This section will guide you through the alternatives for setting up and configuring ownpaste in your operating system. ownpaste is currently tested on Linux, but should works in other operating systems.
ownpaste works on Python 2.7.
ownpaste is available at the Python Package Index (PyPI):
http://pypi.python.org/pypi/ownpaste
To install blohg using pip, type:
# pip install ownpaste
Or using easy_install, type:
# easy_install ownpaste
There’s a Gentoo ebuild available in the main tree. Install it using:
# emerge -av www-apps/ownpaste
You can also run ownpaste from the Mercurial repository. Just clone it and make sure that it is added to your Python path:
$ hg clone http://hg.rafaelmartins.eng.br/ownpaste/
$ cd ownpaste/
The ownpaste script does not exists in the repository, but you can run it using the following command from the repository root:
$ python ownpaste/
ownpaste/ is the directory of the main Python package, with the ownpaste implementation.
These are the steps needed to configure ownpaste properly.
ownpaste is a private pastebin application, then you need an username and a password to be able to add pastes. Password is saved in the configuration file, but for security reasons you will want it hashed.
ownpaste provides an ownpaste script, that have some cool commands to help you when deploying ownpaste.

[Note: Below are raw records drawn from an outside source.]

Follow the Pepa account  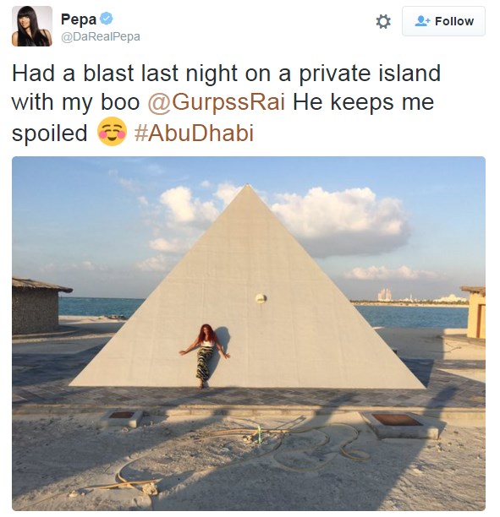coord(443,21)
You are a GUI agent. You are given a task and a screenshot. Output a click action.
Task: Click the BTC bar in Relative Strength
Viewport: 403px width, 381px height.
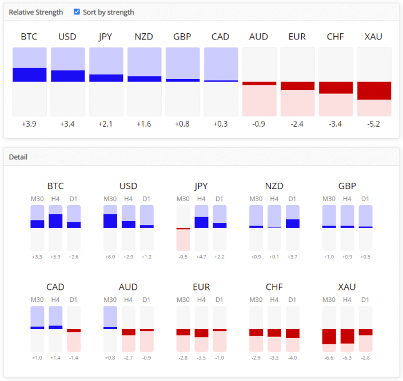pyautogui.click(x=29, y=81)
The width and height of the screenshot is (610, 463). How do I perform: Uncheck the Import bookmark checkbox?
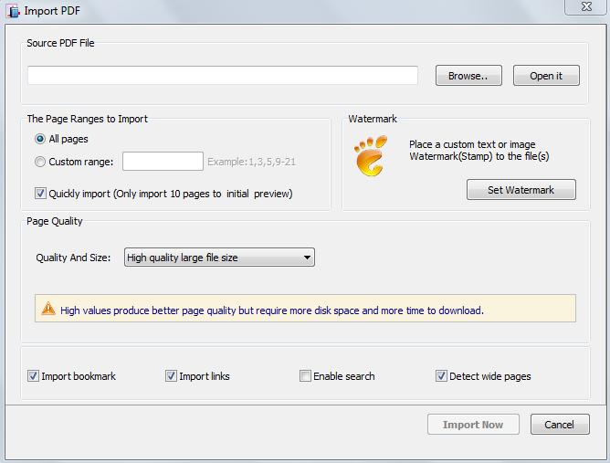pyautogui.click(x=34, y=376)
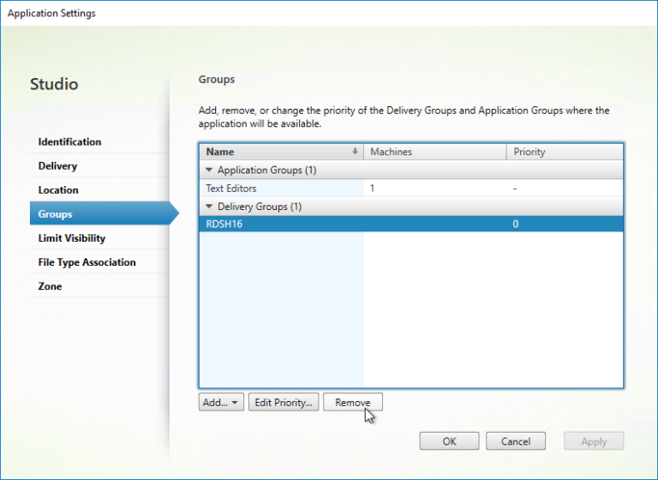Select the Groups page in sidebar

(x=55, y=214)
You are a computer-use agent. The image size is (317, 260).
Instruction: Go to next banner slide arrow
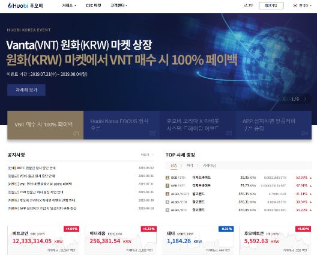coord(305,99)
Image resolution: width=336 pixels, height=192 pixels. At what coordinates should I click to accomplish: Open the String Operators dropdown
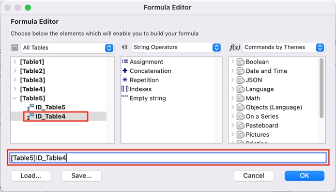click(x=176, y=47)
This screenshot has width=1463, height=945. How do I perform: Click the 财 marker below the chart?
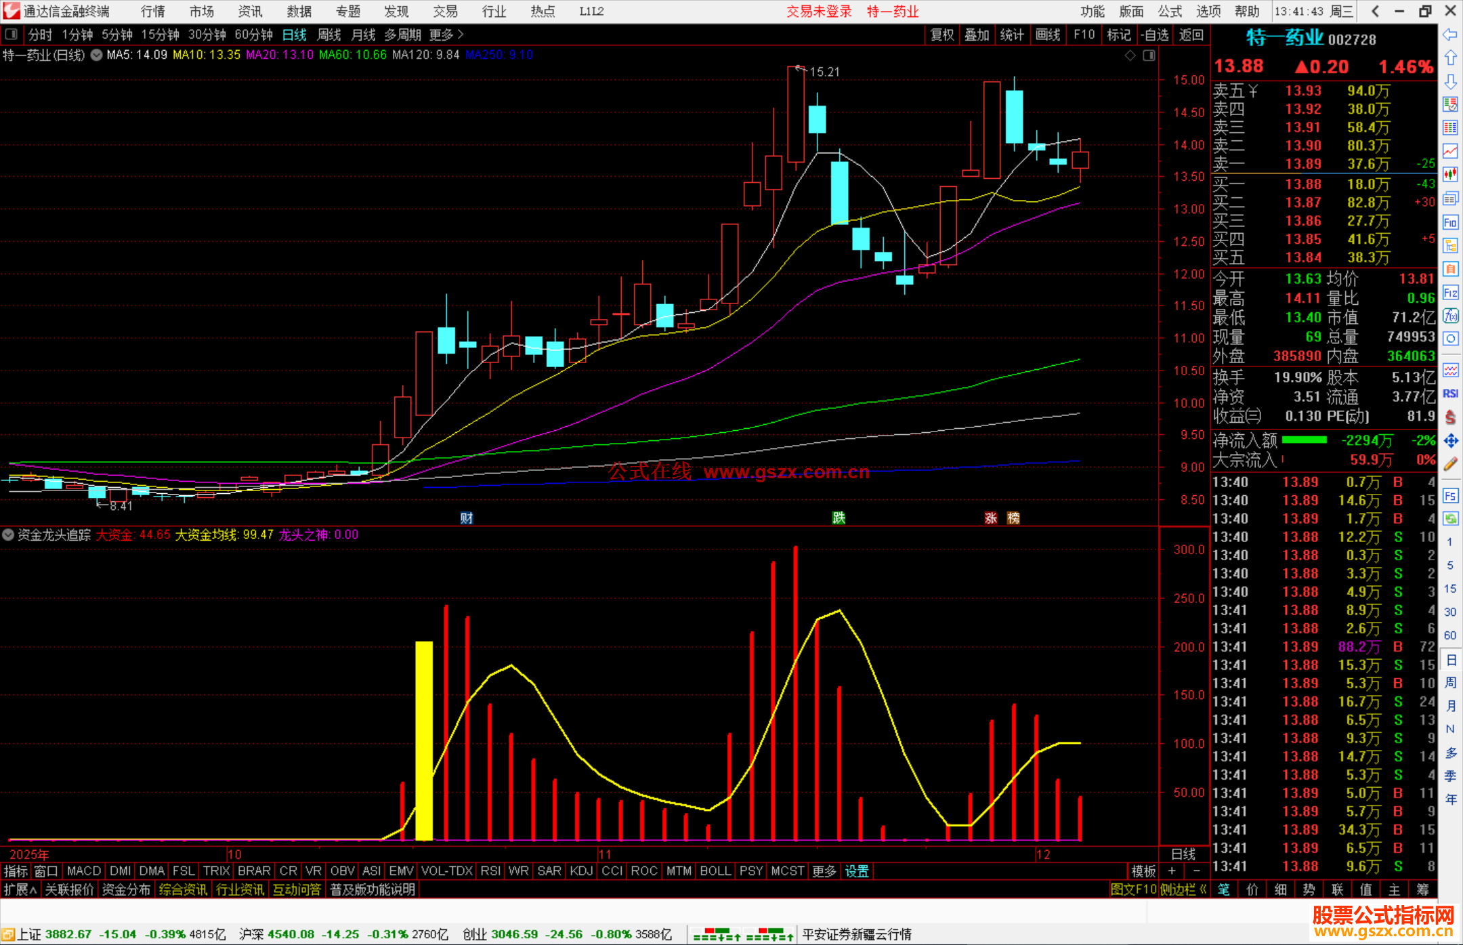point(466,518)
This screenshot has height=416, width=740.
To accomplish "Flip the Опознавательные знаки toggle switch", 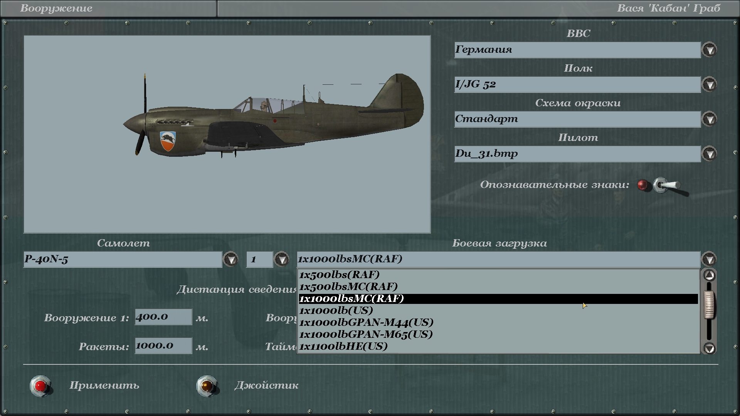I will tap(666, 186).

The following command will ask you for the desired password, and output the hash to be used in the configuration file:
$ ownpaste generatepw --config-file=/path/to/config-file.cfg
These are the configuration parameters available for ownpaste.
Please read the descriptions carefully and create your configuration file. The configuration file is an usual python file, with the following variables:
Key | Default | Description |
---|---|---|
PYGMENTS_STYLE | ‘friendly’ | Pygments style. See Pygments documentation for reference |
PYGMENTS_LINENOS | True | Enable Pygments line numbering |
PER_PAGE | 20 | Number of pastes per page, for pagination |
SQLALCHEMY_DATABASE_URI | ‘sqlite:////tmp/ownpaste.db’ | SQL-Alchemy database string |
REALM | ‘ownpaste’ | Realm for HTTP Digest auth. |
USERNAME | ‘ownpaste’ | Username |
PASSWORD | hash of ‘test’ | Password hash |
IP_BLOCK_HITS | 10 | Number of login attempts before block the user IP |
IP_BLOCK_TIMEOUT | 60 | Timeout to remove IPs from block blacklist |
TIMEZONE | ‘UTC’ | Timezone |
Please don’t use the default ‘test’ password, it is VERY unsecure.
Save your configuration file somewhere.
You’ll need to initialize the database with the needed tables. You can use any database system supported by SQL-Alchemy.
The ownpaste script provides a command to initialize the database:
$ ownpaste db_version_control --config-file=/path/to/config-file.cfg
$ ownpaste db_upgrade --config-file=/path/to/config-file.cfg
You can run ownpaste using the ownpaste script, for tests. The built-in server can’t handle a big request load, then please don’t use it in production.
$ ownpaste runserver --config-file=/path/to/config-file.cfg
You can also setup the configuration file path using the environment variable OWNPASTE_SETTINGS. This variable should contains a string with the path of the configuration file.
A simple wsgi file for ownpaste looks like this:
from ownpaste import create_app
application = create_app('/path/to/config-file.cfg')
ownpaste is an usual Flask application, take a look at flask deployment documentation for instructions:
http://flask.pocoo.org/docs/deploying/
Make sure that the REMOTE_ADDR and HTTP_AUTHORIZATION headers are being passed to the ownpaste application by your web server of choice.
The IP-based blocker, to avoid brute-force attacks, will fail if REMOTE_ADDR isn’t correct.